◆ **Exercise task**:
Resume the essay below about the data people pile up on their personal computers, continuing from its final sentence.

◆ **Quoted passage**:
'''
Necessary Data
As a computer engineer, I have been sat in peoples living rooms for more than 30 years repairing, rebooting, and reinstalling their personal computers. Each time with an ever-increasing amount of personal data – obviously photos, documents, illegal songs, etc., and every client instructs me to take care of their photos. I have tried to educate user’s on how to take ownership of their data – categorize images and rename them appropriately. Actually, that’s not true because I’ve only really said it in my head, but from an engineer’s perspective I can tell you that a computer stores data like a teenager… it’s everywhere! It’s in various orders, a catalog of file extensions and also, some selfish applications like to keep images and documents within their own program directories or local user folders.
So whilst moving someones data from one harddrive to another, you realise how much data really is unneccessary – especially on a clean, fresh o/s install.
'''
◆ **Recorded data**:
'''
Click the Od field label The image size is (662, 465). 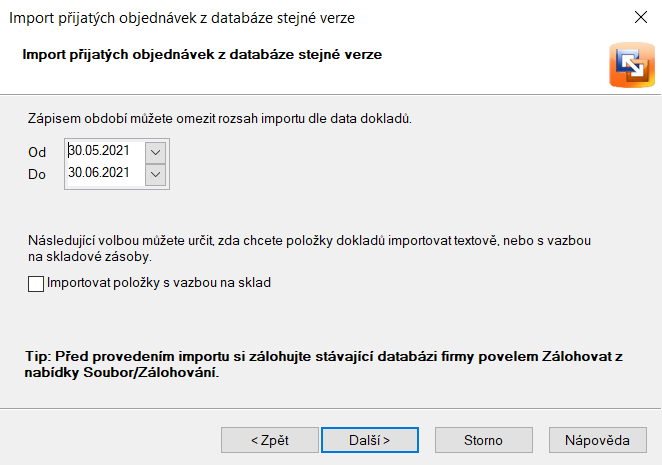tap(38, 152)
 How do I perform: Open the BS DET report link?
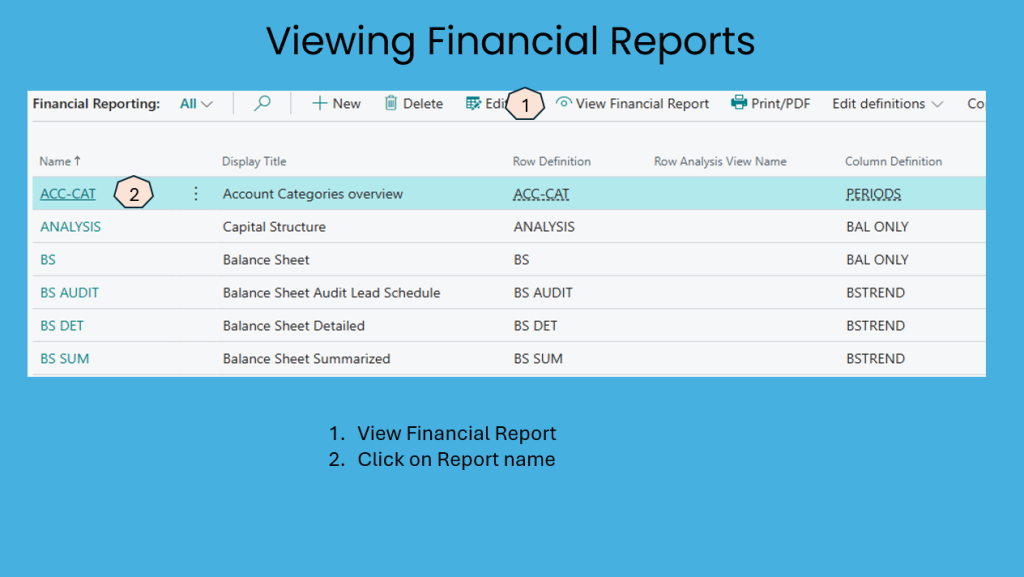62,326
'''
◆ **Result for this task**:
Reduce Cloud Data
Photos and Home videos are very private and I have always advised people to take ownership of their private data and keep these on local storage – backup onto USB, print as photo albums, or burn onto DVD.
Cloud backup is obviously safe, encrypted, and very easy to use – it’s just the same as a USB drive – you can copy files on and off very quickly but anything stored there is obviously not completely under your control. Common sense will tell you that accounts can get hacked, wars break out, communication lines get cut and Privacy Laws are passed, all whilst your data sits in a folder on someone else’s hard drive, in a different country.
Backups to the Cloud sometimes involve just grabbing folders and uploading them to the cloud.. so there’s a good chance that most of those Gb’s of data could be fairly unnecessary. Imagine a server farm, humming and buzzing away, and suppose that 70% of that data is either old college work, half typed documents, redundant cookies, several versions of the same photo, and ‘run once’ downloaded zips.
When considering your own personal ‘environmental footprint’, take a look at how much data you store online and how much of that do you actually need. Please do not make the common mistake of using your favorite social media platform as your only storage for old family photos and videos.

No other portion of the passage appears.